### [What to produce]
Report each line of the records below that holds the word "near".

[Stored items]
# # # # #

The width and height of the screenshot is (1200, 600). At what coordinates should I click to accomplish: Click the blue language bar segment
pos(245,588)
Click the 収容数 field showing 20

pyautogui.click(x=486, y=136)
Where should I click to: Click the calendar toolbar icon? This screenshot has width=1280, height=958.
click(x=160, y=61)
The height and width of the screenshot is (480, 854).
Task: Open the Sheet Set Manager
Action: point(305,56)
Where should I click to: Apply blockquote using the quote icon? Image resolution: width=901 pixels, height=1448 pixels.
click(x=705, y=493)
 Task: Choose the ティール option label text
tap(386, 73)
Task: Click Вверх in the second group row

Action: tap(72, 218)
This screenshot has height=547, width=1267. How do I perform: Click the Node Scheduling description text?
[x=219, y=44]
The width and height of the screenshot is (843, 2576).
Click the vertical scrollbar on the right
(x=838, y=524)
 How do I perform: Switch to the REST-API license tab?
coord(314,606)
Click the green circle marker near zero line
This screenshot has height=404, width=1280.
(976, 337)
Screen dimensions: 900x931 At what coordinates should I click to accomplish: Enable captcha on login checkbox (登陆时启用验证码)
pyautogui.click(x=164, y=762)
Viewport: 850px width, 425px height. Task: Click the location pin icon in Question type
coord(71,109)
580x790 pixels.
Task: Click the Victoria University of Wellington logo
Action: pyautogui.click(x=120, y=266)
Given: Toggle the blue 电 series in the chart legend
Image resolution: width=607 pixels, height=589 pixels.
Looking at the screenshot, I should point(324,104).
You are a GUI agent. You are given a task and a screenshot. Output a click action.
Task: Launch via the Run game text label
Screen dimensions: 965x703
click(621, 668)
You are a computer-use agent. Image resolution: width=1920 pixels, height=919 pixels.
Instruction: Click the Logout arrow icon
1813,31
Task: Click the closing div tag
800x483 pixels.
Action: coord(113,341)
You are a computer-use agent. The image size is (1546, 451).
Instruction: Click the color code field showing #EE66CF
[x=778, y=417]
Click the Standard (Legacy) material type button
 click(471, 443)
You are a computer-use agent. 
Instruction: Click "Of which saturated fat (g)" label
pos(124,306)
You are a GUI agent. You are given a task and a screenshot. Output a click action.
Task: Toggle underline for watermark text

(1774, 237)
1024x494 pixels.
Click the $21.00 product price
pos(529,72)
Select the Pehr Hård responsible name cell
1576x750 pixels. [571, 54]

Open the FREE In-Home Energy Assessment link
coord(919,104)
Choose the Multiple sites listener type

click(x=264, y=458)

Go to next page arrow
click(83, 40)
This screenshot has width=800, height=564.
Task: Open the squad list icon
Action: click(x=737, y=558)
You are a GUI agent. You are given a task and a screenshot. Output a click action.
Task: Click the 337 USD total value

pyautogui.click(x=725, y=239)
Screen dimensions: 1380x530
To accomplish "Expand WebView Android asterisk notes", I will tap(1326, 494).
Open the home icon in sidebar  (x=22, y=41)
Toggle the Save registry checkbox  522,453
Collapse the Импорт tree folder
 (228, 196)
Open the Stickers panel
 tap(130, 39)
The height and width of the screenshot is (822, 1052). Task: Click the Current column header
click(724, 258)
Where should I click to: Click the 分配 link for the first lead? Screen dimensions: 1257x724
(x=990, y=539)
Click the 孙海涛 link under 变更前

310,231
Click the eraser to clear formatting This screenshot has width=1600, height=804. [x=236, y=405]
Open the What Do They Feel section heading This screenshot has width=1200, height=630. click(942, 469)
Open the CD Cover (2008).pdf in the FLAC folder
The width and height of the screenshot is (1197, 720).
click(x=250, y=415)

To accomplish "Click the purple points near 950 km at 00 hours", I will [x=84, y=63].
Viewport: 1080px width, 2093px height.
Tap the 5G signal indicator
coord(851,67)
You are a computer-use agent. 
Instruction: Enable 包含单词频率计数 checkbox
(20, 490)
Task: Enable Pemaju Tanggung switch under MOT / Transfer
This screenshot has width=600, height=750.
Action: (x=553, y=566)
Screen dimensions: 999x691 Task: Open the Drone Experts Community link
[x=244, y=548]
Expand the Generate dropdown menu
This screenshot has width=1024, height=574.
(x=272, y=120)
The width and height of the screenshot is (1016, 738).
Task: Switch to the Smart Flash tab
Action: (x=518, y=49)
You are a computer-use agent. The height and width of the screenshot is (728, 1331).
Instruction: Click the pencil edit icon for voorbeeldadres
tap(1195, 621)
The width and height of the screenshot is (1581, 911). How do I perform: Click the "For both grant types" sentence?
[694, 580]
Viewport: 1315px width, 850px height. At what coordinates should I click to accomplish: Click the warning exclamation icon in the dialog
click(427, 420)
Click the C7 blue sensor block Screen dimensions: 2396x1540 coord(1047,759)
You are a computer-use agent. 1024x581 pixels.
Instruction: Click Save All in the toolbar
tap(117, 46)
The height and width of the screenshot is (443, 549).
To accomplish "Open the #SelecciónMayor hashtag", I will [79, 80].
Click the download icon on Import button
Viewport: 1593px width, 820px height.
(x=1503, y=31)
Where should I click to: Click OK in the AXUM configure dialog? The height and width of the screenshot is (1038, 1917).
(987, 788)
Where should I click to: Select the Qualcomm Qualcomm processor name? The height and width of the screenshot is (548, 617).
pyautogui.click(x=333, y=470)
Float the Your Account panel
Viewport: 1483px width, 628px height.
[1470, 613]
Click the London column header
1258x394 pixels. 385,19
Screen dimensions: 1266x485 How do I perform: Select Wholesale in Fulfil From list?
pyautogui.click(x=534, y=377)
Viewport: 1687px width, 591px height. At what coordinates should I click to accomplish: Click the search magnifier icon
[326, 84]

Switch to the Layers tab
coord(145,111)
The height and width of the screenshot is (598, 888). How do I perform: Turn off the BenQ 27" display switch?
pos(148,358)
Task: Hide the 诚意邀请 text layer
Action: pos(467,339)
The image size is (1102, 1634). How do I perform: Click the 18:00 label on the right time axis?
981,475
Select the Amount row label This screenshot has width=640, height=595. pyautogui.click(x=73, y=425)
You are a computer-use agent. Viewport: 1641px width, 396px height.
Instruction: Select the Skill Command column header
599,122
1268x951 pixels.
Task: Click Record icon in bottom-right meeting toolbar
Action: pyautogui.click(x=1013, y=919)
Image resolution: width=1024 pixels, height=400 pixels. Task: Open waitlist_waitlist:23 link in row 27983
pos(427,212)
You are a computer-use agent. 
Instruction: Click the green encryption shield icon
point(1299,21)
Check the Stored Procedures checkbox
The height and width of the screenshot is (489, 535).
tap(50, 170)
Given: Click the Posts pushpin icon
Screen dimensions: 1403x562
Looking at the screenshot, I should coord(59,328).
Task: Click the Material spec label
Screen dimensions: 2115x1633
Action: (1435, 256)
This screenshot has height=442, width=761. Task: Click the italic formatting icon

# # # # #

### [Completed task]
Click the green circle marker near zero line
To accomplish "Click the purple points near 950 km at 00 hours", I will [x=84, y=63].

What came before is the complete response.